[EXERCISE INSTRUCTIONS] Among the entries below, one line contains "35 packages returned" and another contains "c# (548, 538)". Transcribe those two lines and every line between them, exactly.

[LISTED RECORDS]
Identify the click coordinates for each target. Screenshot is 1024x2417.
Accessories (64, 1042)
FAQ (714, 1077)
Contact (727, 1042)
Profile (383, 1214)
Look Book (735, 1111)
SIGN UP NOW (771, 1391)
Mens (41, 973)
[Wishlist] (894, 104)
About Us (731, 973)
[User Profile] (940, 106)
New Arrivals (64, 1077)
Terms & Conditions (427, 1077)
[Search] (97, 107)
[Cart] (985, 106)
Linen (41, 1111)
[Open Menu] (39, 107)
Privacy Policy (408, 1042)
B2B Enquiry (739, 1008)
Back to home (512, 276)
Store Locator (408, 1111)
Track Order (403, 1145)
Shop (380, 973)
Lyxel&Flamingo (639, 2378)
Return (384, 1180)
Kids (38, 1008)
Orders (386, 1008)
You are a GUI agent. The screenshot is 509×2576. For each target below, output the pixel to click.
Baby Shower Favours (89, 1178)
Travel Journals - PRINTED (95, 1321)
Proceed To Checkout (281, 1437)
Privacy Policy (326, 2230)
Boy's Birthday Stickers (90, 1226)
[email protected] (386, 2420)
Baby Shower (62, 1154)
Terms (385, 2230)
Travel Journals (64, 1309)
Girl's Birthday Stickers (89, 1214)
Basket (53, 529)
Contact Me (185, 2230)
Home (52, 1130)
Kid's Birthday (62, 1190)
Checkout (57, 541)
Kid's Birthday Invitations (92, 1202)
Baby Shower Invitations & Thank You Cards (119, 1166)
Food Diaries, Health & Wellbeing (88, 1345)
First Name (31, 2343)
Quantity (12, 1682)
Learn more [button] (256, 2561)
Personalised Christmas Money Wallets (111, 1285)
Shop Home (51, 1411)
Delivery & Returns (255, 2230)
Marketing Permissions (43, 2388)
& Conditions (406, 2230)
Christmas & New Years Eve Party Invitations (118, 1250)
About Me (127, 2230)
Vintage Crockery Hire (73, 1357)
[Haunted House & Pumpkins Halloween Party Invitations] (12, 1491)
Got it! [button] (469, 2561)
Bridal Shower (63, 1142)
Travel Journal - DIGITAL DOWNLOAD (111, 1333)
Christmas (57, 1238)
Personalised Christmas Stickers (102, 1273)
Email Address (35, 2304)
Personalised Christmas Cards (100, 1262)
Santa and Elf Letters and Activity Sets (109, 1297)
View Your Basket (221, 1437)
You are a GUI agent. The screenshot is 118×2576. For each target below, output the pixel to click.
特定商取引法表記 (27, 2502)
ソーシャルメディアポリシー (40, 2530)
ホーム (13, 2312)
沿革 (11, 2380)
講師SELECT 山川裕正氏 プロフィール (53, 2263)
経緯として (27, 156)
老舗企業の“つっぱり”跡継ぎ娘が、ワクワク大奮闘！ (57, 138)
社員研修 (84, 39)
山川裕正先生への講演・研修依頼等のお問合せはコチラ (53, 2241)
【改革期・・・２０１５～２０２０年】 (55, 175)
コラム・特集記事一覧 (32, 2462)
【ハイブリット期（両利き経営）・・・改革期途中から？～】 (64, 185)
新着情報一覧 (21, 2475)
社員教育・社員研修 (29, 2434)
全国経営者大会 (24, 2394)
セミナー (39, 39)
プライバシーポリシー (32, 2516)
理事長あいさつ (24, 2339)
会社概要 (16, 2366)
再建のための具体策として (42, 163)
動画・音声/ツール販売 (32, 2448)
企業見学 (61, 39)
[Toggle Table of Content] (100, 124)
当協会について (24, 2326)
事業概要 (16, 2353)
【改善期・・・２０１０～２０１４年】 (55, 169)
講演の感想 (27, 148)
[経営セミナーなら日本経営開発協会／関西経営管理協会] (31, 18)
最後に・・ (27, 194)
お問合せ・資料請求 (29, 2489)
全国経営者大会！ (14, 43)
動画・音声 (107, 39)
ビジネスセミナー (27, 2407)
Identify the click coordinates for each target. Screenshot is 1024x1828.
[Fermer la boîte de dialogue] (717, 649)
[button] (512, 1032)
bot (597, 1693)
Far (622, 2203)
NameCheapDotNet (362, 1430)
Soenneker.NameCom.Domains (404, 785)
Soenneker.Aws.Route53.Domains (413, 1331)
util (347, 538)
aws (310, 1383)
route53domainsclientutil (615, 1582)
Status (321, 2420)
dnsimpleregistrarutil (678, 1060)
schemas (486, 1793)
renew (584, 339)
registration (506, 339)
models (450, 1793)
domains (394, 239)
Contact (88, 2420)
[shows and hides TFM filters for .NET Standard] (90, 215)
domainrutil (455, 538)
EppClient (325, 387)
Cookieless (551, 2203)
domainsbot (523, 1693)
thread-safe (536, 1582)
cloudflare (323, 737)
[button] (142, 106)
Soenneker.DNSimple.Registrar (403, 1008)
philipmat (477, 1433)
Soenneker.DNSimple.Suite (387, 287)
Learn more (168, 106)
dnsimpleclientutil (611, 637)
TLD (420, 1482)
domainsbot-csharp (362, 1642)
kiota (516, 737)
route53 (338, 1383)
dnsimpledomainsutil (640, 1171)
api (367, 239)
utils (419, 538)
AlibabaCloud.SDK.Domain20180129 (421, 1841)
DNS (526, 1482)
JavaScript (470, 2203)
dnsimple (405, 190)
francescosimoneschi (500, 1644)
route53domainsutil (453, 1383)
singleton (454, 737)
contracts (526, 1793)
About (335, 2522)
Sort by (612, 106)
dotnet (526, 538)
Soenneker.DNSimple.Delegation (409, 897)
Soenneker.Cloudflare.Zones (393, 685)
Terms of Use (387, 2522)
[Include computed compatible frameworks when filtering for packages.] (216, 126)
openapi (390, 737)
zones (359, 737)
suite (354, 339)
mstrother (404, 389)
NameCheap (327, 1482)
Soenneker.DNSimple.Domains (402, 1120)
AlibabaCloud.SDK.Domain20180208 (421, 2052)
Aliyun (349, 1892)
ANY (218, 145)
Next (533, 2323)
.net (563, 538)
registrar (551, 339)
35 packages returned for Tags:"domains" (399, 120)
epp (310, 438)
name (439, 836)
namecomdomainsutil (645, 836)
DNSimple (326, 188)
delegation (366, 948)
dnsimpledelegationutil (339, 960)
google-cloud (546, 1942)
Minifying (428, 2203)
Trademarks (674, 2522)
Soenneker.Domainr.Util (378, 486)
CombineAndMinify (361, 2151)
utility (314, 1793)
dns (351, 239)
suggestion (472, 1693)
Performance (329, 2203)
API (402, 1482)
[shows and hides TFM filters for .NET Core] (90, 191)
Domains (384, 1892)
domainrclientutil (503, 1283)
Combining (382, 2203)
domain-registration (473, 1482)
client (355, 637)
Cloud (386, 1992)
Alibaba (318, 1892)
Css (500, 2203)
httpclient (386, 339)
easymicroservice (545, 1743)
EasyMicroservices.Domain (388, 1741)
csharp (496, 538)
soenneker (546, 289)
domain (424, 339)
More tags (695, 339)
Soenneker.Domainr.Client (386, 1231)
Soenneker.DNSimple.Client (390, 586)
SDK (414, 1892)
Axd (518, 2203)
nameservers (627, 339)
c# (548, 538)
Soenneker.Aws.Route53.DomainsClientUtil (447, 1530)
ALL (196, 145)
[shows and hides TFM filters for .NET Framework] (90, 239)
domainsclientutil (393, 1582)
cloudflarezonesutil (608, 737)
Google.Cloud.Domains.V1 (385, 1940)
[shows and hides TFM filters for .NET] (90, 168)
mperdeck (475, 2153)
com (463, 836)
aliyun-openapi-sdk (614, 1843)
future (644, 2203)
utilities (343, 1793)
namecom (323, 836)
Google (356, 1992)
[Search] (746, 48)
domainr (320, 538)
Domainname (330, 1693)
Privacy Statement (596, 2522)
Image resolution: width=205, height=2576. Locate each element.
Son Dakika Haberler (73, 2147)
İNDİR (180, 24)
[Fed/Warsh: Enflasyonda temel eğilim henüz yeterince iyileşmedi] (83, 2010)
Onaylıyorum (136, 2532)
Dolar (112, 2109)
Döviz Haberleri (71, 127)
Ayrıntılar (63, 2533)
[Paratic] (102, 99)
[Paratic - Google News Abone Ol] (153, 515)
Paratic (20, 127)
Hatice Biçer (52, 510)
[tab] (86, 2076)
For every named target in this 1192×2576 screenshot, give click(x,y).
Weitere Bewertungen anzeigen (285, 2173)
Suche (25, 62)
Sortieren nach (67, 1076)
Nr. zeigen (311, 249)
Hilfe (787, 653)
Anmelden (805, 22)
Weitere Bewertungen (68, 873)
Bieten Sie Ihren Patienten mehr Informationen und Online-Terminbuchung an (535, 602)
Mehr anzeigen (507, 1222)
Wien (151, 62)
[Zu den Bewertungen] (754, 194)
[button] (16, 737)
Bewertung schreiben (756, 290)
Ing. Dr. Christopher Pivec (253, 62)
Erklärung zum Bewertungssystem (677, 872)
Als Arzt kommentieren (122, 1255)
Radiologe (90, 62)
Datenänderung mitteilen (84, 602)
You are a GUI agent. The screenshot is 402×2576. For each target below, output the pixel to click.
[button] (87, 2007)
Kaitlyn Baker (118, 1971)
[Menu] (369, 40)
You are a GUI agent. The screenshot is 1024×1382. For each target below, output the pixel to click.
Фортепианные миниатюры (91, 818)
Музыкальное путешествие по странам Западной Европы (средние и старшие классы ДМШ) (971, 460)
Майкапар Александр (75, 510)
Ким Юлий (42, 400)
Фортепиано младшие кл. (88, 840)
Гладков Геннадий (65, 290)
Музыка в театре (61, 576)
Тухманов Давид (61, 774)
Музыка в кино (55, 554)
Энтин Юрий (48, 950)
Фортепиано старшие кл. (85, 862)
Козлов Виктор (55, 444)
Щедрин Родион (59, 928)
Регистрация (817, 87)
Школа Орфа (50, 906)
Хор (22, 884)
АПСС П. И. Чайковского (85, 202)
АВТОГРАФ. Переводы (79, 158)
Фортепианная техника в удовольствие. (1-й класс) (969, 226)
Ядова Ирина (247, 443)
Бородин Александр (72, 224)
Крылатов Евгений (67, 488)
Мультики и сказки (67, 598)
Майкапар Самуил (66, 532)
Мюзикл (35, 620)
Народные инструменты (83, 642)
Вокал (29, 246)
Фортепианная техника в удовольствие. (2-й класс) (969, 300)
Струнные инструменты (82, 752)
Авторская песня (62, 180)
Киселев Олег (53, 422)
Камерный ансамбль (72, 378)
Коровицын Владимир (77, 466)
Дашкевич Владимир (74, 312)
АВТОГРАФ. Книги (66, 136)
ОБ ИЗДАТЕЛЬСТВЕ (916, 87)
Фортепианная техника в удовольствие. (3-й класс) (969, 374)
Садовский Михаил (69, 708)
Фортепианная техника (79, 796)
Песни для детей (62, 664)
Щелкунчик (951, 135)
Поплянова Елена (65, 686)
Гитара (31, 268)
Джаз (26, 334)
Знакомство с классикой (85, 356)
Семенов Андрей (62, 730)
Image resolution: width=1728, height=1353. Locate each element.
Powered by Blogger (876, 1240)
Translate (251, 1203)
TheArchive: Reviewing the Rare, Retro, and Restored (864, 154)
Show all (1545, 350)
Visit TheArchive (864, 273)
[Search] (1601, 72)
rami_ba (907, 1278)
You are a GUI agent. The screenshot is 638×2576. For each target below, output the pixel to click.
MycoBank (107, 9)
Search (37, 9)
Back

[ANSWER BELOW]
35 packages returned for Tags:"domains" (399, 120)
epp (310, 438)
name (439, 836)
namecomdomainsutil (645, 836)
DNSimple (326, 188)
delegation (366, 948)
dnsimpledelegationutil (339, 960)
google-cloud (546, 1942)
Minifying (428, 2203)
Trademarks (674, 2522)
Soenneker.Domainr.Util (378, 486)
CombineAndMinify (361, 2151)
utility (314, 1793)
dns (351, 239)
suggestion (472, 1693)
Performance (329, 2203)
API (402, 1482)
[shows and hides TFM filters for .NET Core] (90, 191)
Domains (384, 1892)
domainrclientutil (503, 1283)
Combining (382, 2203)
domain-registration (473, 1482)
client (355, 637)
Cloud (386, 1992)
Alibaba (318, 1892)
Css (500, 2203)
httpclient (386, 339)
easymicroservice (545, 1743)
EasyMicroservices.Domain (388, 1741)
csharp (496, 538)
soenneker (546, 289)
domain (424, 339)
More tags (695, 339)
Soenneker.Domainr.Client (386, 1231)
Soenneker.DNSimple.Client (390, 586)
SDK (414, 1892)
Axd (518, 2203)
nameservers (627, 339)
c# (548, 538)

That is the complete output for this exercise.